# Which hand held vacuum cleaner is best for van?



## pipsqueak55 (Aug 14, 2008)

Hi fellow members can anyone suggest a 12v cigarette attachement vacuum cleaner to use in our van. We have a labrador dog who does loose her hair so if any of you have a dog you know what im after(a good model for picking up pet hair etc.) Price i really dont want to spend more tha £40 on a cleaner. Heres hoping. pipsqueak.


----------



## rogerandveronica (Aug 11, 2008)

We use a Dirt Devil which has a rotary brush head - works well with dog hairs, but we charge it from the mains when on hook up. Does not need charging very often. Good Luck, rogerandveronica


----------



## Pudsey_Bear (Sep 25, 2008)

You beat me to it, I was going to search for an answer to this one tonight.

I'd settle for a low watt mains one (600w inverter or 700 watt genny) or one I can charge while on the road via the inverter, or failing that maybe one which would hold it's charge for a few hours use over the course of two weeks.


----------



## RichardnGill (Aug 31, 2006)

Ww also have a Lab so know your problem only too well.

We use a Dyson, but it is not 12V but charges up from a 150w inverter very easy, using very little power.

DYSON LINK

Richard...


----------



## Pudsey_Bear (Sep 25, 2008)

RichardnGill said:


> Ww also have a Lab so know your problem only too well.
> 
> We use a Dyson, but it is not 12V but charges up from a 150w inverter very easy, using very little power.
> 
> ...


Can I borrow yours then :lol: :lol: as I can't afford the price of those, no matter how good the seem to be


----------



## RichardnGill (Aug 31, 2006)

[/quote]

Can I borrow yours then :lol: :lol: as I can't afford the price of those, no matter how good the seem to be[/quote]

Kev, if the wife says she want's something to keep the van clean she normally gets it...lol

I did think it was expensive but after nearly 2 years it still works as good as the day we got it, having a Lab it does get used sometimes twice a day and it takes very little room up.

Rich..


----------



## Spacerunner (Mar 18, 2006)

Black & Decker do a 12 volt cyclonic action (same as Dyson) for £29.99.

Its called Dustbuster Pivot auto.
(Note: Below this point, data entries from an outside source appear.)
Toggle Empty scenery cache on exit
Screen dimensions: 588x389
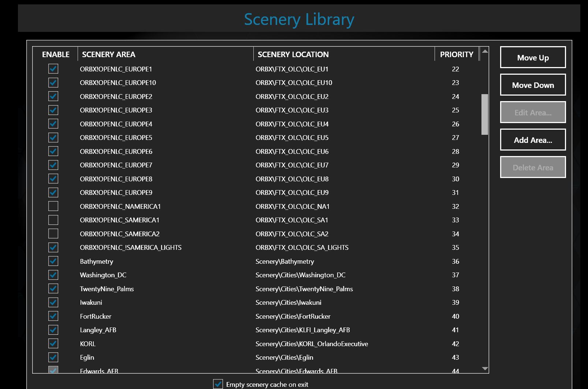[218, 384]
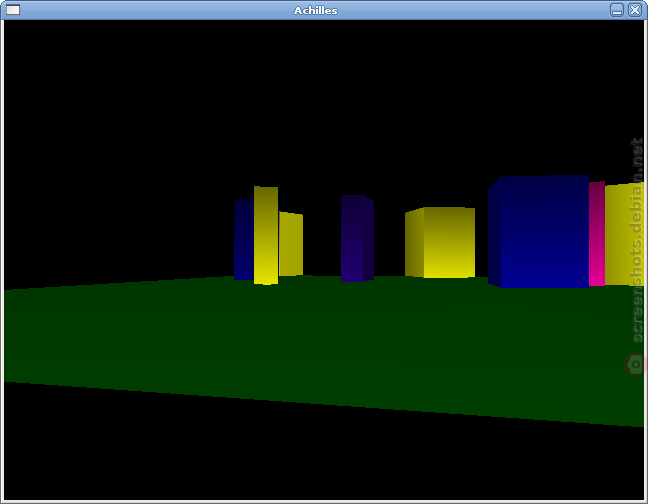Select the magenta pink block
Screen dimensions: 648x504
(597, 233)
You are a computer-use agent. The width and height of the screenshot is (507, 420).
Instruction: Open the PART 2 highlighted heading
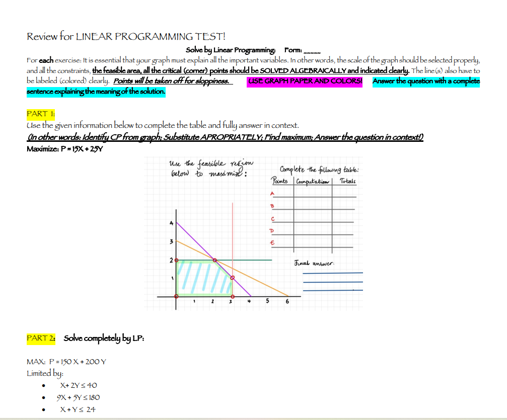(x=41, y=338)
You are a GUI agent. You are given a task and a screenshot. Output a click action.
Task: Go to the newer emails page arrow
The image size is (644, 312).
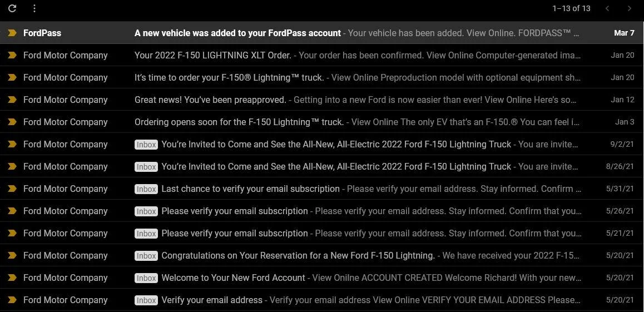(607, 8)
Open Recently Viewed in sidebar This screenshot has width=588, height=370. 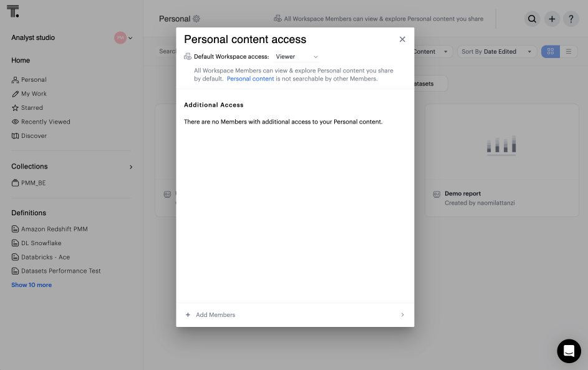46,122
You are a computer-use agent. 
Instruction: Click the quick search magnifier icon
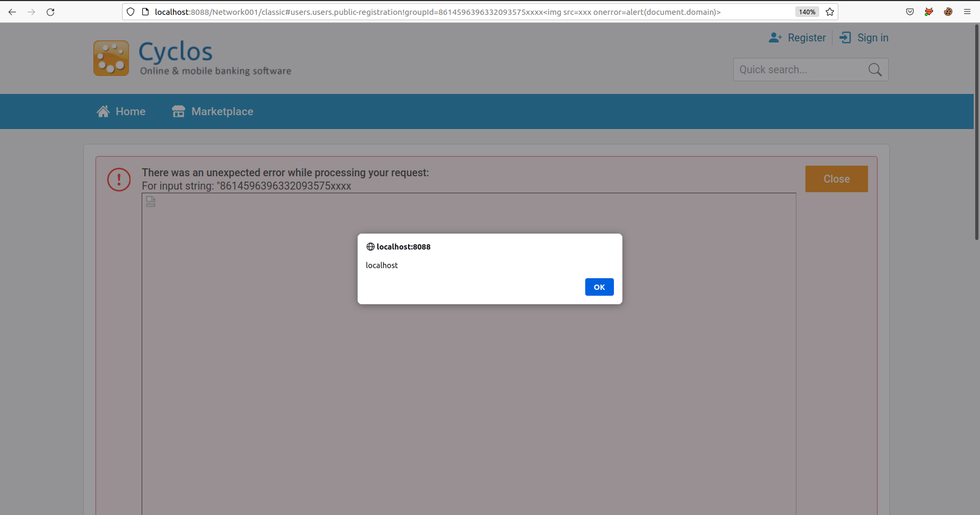click(x=875, y=70)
It folds very compact and comes with two tools and a flexible tube.

We have a 'heinz 57' black and tan hair ball maker who seems to moult 12 months a year. We find the B&D copes very well and is the best 12 volt vacuum cleaner I have used. 

I got ours from Comet about a year ago.


----------



## trevd01 (Oct 26, 2007)

Spacerunner said:


> Black & Decker do a 12 volt cyclonic action (same as Dyson) for £29.99.


Our 3rd B&D is now in the bin - each has lasted about a year. We now have a DYSON DC30, 3x the price, 30x more suck. If it lasts 3x as long it will be good value!


----------



## pipsqueak55 (Aug 14, 2008)

*HAND HELD VACUUM CLEANER SEARCH*

Hi, thanks to all for advice i have decided that as dog hair is what i need to keep on top of that although i like the dyson it is for us too expensive ,so the dirt devil with the rotary head is the choice for us so am now going too price comparison site too find best deal. many thanks fellow motorhomers.


----------



## CliveMott (Mar 10, 2008)

Cheapest Mains vacum from Tesco will outperform any 12 volt jobbies and combine this with a cheap inverter from Maplin or whoever has a bargain going at the time. Modified sine wave should be OK for running cheap vacums.

I have to add that we see more Dyson vacum cleaners at our local recycling centre than any others. They line them up in a long row along a wall. Not sure if this is good or bad. But My Mrs who did cleaning for old ladies for several years swears she would never have a Dyson herself. We have a Mearle jobbie and its noticeably quieter than anything else we have found.

C.


----------



## geraldandannie (Jun 4, 2006)

At home, we have a Miele Cat and Dog, which has rotary attachments for getting up dog hairs (we have a Golden Retreiver).

In the van, we took up our carpet as soon as we bought the van (even pre-dog), and we use a brush :wink: 

Gerald


----------



## dikyenfo (Feb 16, 2008)

We went down the various vacuums road and found them all too heavy too expensive etc. We then found the rechargeable rotary brush from Lidl but others do them as well for about 7-10 quid.
Superb for not just hairs and crumbs but picks up grass even the long pieces that come in.


----------



## philsil (Jul 24, 2007)

the Comet bargain model sucks - NOT 

240v out performs battery


----------



## steco1958 (Mar 5, 2009)

Not a fan of dyson !!

He made his name developing his invention with government money his factory in Wales was then closed, due to him re locating to China.

Steve


----------



## Kipper (May 1, 2005)

I've got a B&D rechargeable which works very well. However I find the best and quickest way to deal with the dog (and cat!) hair in the van is a small square of the grip matting we all use in cupboards etc to stop the rattles. Just wipe this over the carpets and its amazing what comes up - on seemingly clean carpets too!


----------



## teemyob (Nov 22, 2005)

*Dyson*



RichardnGill said:


> Ww also have a Lab so know your problem only too well.
> 
> We use a Dyson, but it is not 12V but charges up from a 150w inverter very easy, using very little power.
> 
> ...


Yep, I vote for the Dyson too.

Tesco were flogging them off for £60 at certain stores as there is a newer version available.

Stick with the original, you don;t need the 12v charger version (Car & Boat) if you have inverter or just use EHU.

TM


----------



## Pudsey_Bear (Sep 25, 2008)

Kipper said:


> I've got a B&D rechargeable which works very well. However I find the best and quickest way to deal with the dog (and cat!) hair in the van is a small square of the grip matting we all use in cupboards etc to stop the rattles. Just wipe this over the carpets and its amazing what comes up - on seemingly clean carpets too!


Beat me to it, we use any silicon material for the cat hairs too, it even copes with rag doll fur.

I'd be interested in the dog with rotary attachments Gerald, does it come with a strimmer too :?: :?:


----------